A quick round-up of all the AMAZINGNESS that's new on shelf this week. It's been a bumper week.

  • The stunning sours from Chorlton Brewing Co have been such a hit that we've extended the range - you definitely need to check these bad boys out.
  • Orbit's new seasonal, Peel (named after one of HB&B's heroes, the late great John), also hits the shelves - a delicious session blonde.
  • Siren's delectable peaches and cream IPA Life Is A Peach sold out in record time both times we had it on flagon-fill - don't miss it in 330ml bottles.
  • Three very special new releases arrive from Buxton Brewery - one we weren't allowed to name until it launched on Friday 10th, the mighty Two Ton DIPA,, plus two exceptional barrel-aged numbers, Very Far Skyline, a Berlinerweisse aged in chardonnay barrels, and BA Dragon Tips, brewed with maple syrup, chilli and "dry-baconed" with actual bacon.
  • Plus - hold on to your hats - we've got Burning Sky on flagon-fill AND bottle. Burning Sky was named one of the world's top five breweries by Ratebeer this year and is always incredibly popular at HB&B.
  • Be quick... Also on flagon-fill - Magic Rock, Tempest and Beavertown Gamma Ray and Bloody Ell (!!!). We're also now doing cider fills - first up, the delightfully dry Oliver's Gold Rush #3.
  • Oh, did we mention new bottled beers from superstar breweries Stone and Mikkeller?

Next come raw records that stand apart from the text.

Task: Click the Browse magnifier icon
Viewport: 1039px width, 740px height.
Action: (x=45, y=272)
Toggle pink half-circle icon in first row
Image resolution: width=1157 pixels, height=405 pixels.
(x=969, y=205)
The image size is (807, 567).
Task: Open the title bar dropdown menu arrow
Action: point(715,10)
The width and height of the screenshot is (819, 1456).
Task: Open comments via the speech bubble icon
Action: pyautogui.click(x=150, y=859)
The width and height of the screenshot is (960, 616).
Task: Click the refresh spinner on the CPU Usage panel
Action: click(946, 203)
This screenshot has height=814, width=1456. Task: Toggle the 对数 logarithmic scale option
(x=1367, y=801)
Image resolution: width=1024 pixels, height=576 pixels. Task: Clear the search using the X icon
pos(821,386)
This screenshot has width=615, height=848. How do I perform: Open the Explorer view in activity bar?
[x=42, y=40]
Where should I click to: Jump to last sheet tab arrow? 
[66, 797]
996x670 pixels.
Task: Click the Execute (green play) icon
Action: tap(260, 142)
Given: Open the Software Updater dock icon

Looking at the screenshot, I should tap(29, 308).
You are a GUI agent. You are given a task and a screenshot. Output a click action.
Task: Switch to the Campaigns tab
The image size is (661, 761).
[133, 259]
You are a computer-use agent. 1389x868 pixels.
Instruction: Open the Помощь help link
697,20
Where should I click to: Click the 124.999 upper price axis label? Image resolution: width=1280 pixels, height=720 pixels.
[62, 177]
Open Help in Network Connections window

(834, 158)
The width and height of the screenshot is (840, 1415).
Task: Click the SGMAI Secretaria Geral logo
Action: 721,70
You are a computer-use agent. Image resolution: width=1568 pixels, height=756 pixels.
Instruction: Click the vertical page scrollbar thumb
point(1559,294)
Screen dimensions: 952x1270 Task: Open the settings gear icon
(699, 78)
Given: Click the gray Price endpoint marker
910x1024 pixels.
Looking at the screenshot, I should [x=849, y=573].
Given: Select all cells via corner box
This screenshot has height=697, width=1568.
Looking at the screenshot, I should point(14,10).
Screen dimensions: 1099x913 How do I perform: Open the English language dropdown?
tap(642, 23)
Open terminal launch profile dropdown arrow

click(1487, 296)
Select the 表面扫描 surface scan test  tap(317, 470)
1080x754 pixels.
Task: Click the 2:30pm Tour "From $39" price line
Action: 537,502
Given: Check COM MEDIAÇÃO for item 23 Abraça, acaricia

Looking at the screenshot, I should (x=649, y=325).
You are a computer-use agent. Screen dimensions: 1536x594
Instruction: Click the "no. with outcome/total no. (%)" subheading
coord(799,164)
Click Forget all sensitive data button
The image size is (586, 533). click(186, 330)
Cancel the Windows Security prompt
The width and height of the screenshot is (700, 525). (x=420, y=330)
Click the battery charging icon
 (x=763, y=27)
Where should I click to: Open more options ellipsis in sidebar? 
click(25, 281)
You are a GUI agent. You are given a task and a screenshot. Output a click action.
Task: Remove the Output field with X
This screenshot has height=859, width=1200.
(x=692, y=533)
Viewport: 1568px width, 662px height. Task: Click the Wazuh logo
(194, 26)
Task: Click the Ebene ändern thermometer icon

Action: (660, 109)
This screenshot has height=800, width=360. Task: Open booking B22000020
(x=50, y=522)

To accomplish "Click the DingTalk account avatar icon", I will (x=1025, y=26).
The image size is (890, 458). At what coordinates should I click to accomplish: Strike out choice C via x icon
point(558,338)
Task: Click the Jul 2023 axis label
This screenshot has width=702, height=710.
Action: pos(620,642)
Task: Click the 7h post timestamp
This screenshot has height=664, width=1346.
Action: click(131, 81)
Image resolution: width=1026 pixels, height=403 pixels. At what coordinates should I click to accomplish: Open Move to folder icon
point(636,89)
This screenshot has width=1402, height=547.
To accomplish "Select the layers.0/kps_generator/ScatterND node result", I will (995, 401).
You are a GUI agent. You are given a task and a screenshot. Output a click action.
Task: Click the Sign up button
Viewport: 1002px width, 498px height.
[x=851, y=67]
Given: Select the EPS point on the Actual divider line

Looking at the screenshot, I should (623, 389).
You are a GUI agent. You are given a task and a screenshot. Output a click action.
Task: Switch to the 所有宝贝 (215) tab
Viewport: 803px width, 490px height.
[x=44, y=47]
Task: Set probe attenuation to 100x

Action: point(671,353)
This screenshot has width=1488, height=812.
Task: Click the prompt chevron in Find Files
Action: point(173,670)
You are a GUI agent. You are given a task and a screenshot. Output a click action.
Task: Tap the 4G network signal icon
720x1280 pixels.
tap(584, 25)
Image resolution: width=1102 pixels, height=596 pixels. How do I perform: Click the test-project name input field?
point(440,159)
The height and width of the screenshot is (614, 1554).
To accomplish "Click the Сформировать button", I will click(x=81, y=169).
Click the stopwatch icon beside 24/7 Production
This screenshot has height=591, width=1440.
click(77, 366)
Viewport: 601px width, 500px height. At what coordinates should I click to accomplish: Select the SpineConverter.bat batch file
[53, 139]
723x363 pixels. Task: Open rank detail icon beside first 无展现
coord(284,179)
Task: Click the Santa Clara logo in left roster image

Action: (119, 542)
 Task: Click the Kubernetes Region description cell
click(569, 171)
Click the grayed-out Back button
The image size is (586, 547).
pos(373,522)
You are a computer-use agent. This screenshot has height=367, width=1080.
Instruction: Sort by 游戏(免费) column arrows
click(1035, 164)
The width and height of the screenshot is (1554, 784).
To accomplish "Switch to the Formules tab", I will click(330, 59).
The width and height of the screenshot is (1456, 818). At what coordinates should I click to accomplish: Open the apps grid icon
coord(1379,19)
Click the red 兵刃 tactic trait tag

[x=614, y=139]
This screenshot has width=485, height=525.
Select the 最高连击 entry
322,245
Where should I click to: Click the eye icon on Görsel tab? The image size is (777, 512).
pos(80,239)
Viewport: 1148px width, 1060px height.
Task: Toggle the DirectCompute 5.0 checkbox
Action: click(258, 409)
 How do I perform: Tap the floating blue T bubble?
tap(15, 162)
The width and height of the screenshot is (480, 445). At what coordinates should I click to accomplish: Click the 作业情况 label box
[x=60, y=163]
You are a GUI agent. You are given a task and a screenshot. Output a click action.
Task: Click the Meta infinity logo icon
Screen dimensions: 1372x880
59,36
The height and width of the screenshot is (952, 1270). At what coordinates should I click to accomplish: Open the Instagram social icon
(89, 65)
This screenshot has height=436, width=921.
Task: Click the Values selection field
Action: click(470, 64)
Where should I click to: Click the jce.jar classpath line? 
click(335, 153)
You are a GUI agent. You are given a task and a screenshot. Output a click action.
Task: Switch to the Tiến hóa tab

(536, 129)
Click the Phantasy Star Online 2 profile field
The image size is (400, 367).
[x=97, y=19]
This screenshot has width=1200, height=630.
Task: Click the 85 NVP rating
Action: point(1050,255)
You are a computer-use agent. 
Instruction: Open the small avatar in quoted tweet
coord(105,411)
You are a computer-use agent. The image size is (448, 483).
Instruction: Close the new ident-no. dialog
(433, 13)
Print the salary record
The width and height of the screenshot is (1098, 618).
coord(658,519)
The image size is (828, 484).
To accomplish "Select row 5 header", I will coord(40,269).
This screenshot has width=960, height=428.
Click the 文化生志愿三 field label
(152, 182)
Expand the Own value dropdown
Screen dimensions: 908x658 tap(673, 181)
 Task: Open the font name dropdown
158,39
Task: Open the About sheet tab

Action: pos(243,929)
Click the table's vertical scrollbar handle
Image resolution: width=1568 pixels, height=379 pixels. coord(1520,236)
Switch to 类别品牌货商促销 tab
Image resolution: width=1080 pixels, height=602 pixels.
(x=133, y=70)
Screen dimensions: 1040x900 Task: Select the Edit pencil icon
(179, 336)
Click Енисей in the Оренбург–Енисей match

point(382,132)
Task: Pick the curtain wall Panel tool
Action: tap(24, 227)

It's a wonderful time to be alive, people.

The genius of cider

 

We're not just about craft beer at HB&B - we love craft cider too, and when it comes to cider, there's no greater craftsman than the Herefordshire genius that is Tom Oliver of Oliver's Cider.

If you've bought cider from us, you've probably been steered in the direction of one of Tom's amazing concoctions - from the glorious Gold Rush, fermented with lambic yeasts, to his delightfully dry Shezam or the stunning hopped cider At The Hop.

It was love at first gulp for us, so we're thrilled to welcome Tom to the shop on Sunday 29th March for an afternoon of tastings, talk and tunes. (When Tom's not creating the UK's finest cider, he moonlights as the tour manager for the Proclaimers and will be sharing some of his favourite tunes with us, which may or may not include plenty of Mott The Hoople. Check his wonderful Top 30 playlist here - featuring many of the bands Tom has worked with.) 

Tom says, "I was born and brought up on the family farm in Ocle Pychard, Herefordshire, and I took my first cider on top of a fully loaded hay wagon when I was eight. Growing up, I enjoyed cider (lots of Westons) and making it with local cider makers such as Ted Jones at Stanford Bishop and Roger French in Checkley, where I had a 'moment' when drinking one of his bottle conditioned Kingston Black ciders. I became determined to plant trees and make my own cider and perry.

"I now make cider in a very 'hands off', minimal intervention manner using proper fruit when it is at its best for cider making - ripe and sweated - using wild native yeasts and no sulphites until packaging. It's all about balance, making the cider not just refreshing but interesting and frequently challenging, so the blending is crucial."

Tom will be sharing his exquisite ciders at HB&B from 1-4pm on Sunday 29th March. We hope you'll be able to join us for a glass of the country's best cider in the sun with the man who made it.